Do you really have to sign a waiver before you can take on the Chunky's Burgers "4 Horsemen" challenge? Yup, and you have to be at least 18 (or have a parent or guardian with a cruel sense of humor) to take on this R-rated (which stands for "ridiculously hot") burger. Once you see what's under the hood, you might want to finish your last will and testament.
The Fiery Formula
The culprits that make up the 4 Horsemen are a sauté of terror. It starts with classic jalapeño (up to 8,000 units on the Scoville heat scale), then ups the heat with serrano (23,000 units) and a spicy habanero sauce (325,000 units). And then it goes to DEFCON 1 with the ghost (jolokia) peppers, which sport over 1 million unholy units of heat.
Many brave souls have tried to take on this nuclear assault on the taste buds.

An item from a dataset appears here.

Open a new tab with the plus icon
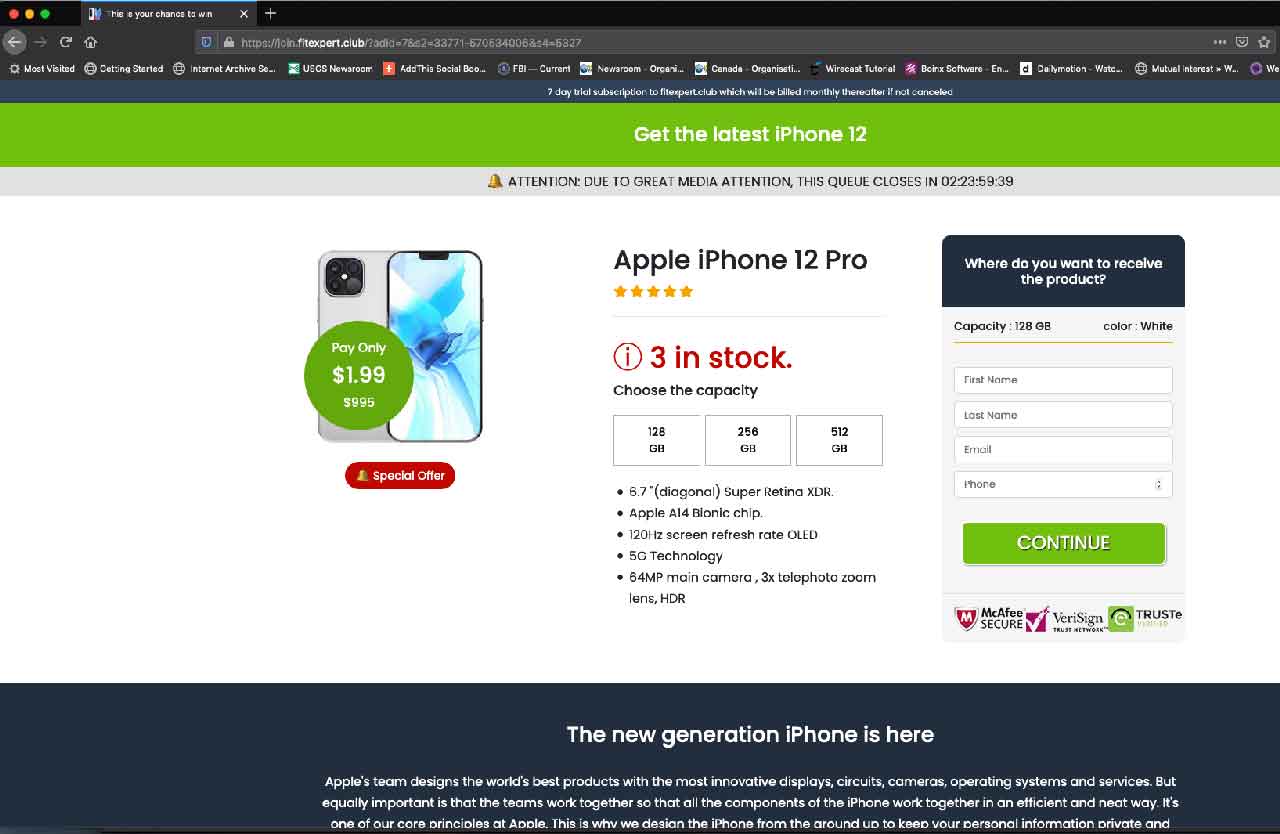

Yup, I'm an idiot! #chunkys Four Horsemen Challenge I finished it in under three minutes, no sweat. Well a little sweat and a lot of pain. 🤓 Dubbed the "Hottest Burger on the Planet" by Travel Channel's Man V. Food. The "4 Horsemen" burgers contains fresh Jalapeno and Serrano peppers, a Habanero sauce, and the dreaded Ghost(Jolokia) pepper. #fattofit #weightloss #weightlosstransformation #100pluspoundsdown #keto #ketogenic #ketogains #gymaddict #carbcycling #ketogenicdiet #instafit #instafitness #obesetobeast #fitness #fit #fitnessaddict #bodybuilding #gym #train #training #healthy #instahealth #strong #motivation #determination #diet #getfit #cleaneating #foodchallenge
But once the eyes start to tear and the lips are ablaze, most have to bail out...
Some even bring their own milk, and still can't make it to the finish line.
Adam Richman, who dubbed the 4 Horsemen as "the hottest burger on the planet," took the challenge on Man vs. Food, and almost drown in his own meat sweat before finishing it. Then there are iron tongues like this dude, who clobbered the challenge in 3 minutes.
Here are the rules: You have 25 minutes to eat it. No bathroom breaks or spitting. You can't sneak bites of ice cream in between. And after you've finished it, you gotta hold it down for a full five minutes. They do provide a "chuck bucket" if you gotta hurl, but that disqualifies you. And those ghost peppers hurt just as bad on the way out.
If you think you've got the guts, or you're just a glutton for punishment, give the challenge a try. The prizes for winning include: bragging right for life, a picture of your victorious and agonized face on the Wall of Flame... and heartburn.